▶ Ne yapmalısın
Toplum, hafıza ve tüketim üzerine olan yazıyı son cümlesinden sonra devam ettirin.

▶ Alıntı metin
::::

Bugün ise tarihteki güçlülerin ve yeteneklilerin kendilerini duyurma ve kabul ettirme üstünlüğü en basit bireylerde bile görülebiliyor. Sosyal medya bloggerları ve türetici sermayedarlar[5] bunların başını çekiyor. Bazen toplum üzerinde, bir Devlet başkanından veya sanatçıdan daha etkin bir rol oynayabiliyorlar. Böylelikle bireylerine kadar parçalanmış toplum, anlık refleksler ile birinden diğerine savrulup duruyor. Bu hız ve yoğunluktan bir hâfıza çıkamayacağı gibi toplumda mevcutta olanlar[6] da gölgelenmiş olabiliyor.
Topluma ve hâfızaya genel bu bakışın içinden, -dün ve bugün ilişkisinden, yarar çıkarmakta fayda var. Şöyle ki, küresel çapa ulaşmış ve kendi pazarını oluşturmuş böyle bir durumun, tek bir yerden veya olaydan zarar görmesinin imkanı yoktur. Türeticiliğin bir mekânı olan kafeteryaları veya fast foodları yasaklayabilirsiniz, ancak, serbest piyasa koşullarında, yasal düzenlemesini yapamayacağınız için bunlar kendilerine yeni bir yol bulacaktır. Ayrıca tüketim, üretimden farklı olarak küresel bir iletişim ağına sahiptir ve her kopma geçici kalır.

::::

▶ Veri satırları
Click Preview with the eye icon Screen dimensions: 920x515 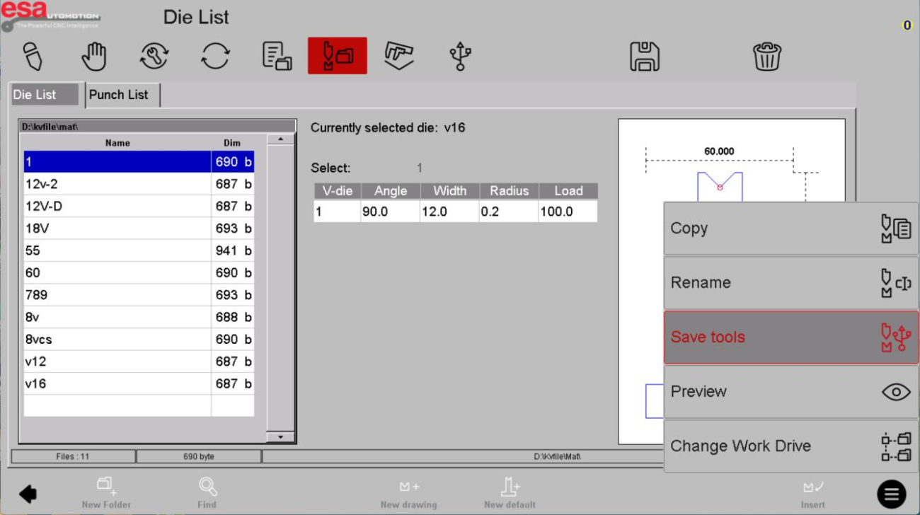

::::

▶ Görev çıktısı
Ancak bu noktada, tüketim ve üretim düalizminden çok ilginç bir sonuç karşımıza çıkıyor. Dün için güç aktörü bir üretim ortaya koyuyordu ve toplum bunu yaşıyordu. Yani politika iktisadı belirliyordu. Bugün ise bireylerin bir şey türetmesi, -yani ortaya iktisat koyması ile toplum sürükleniyor[7] (üretilmemişi tüketiyor). Türeticilerin kendisinin de bir tüketici olduğu böyle bir toplumsal yapıya, tüketirken üreteceği bir “şey” sunulursa, kendiliğinden toplumsal üretim süreci yeniden çalışmış olmaz mı?
Piyasayı manipüle edecek bu politik hamle, sürüklenen iktisadî hayat içinde kendi iktisadını oluşturacaktır. İlk bakışta hâkim iktisat ile kommensalist bir ilişki geliştiren bu yaklaşım, daha sonra toplumsal bir mutâbakat sağladığı takdirde mutualist bir ilişki durumuna geçecektir. Böyle bir durumda, başta belirttiğimiz ve amaçladığımız toplumsal bir üretim, mevcut düzenin içinde kendine hayat bulmuş olacaktır.
İşin Formülü
Bunun ilk örneği olarak toplumsal mekânın zemini olan Kaldırımlar teklif edilmektedir. Üstyapı bir idari hizmettir ve oldukça sık bozulmaktadır. Altyapı da bir idari hizmet olduğu halde, üstyapı ile uyumsuz dönüşümü nedeniyle bir süreklilik sağlanamaz. Yani üstyapı yapılırken altyapı kazılır ve üstyapı yeniden yapılır, teknolojiyle gelişip yenilikler kazanırlar ve kazılıp yeniden yapılırlar gibi uzar gider.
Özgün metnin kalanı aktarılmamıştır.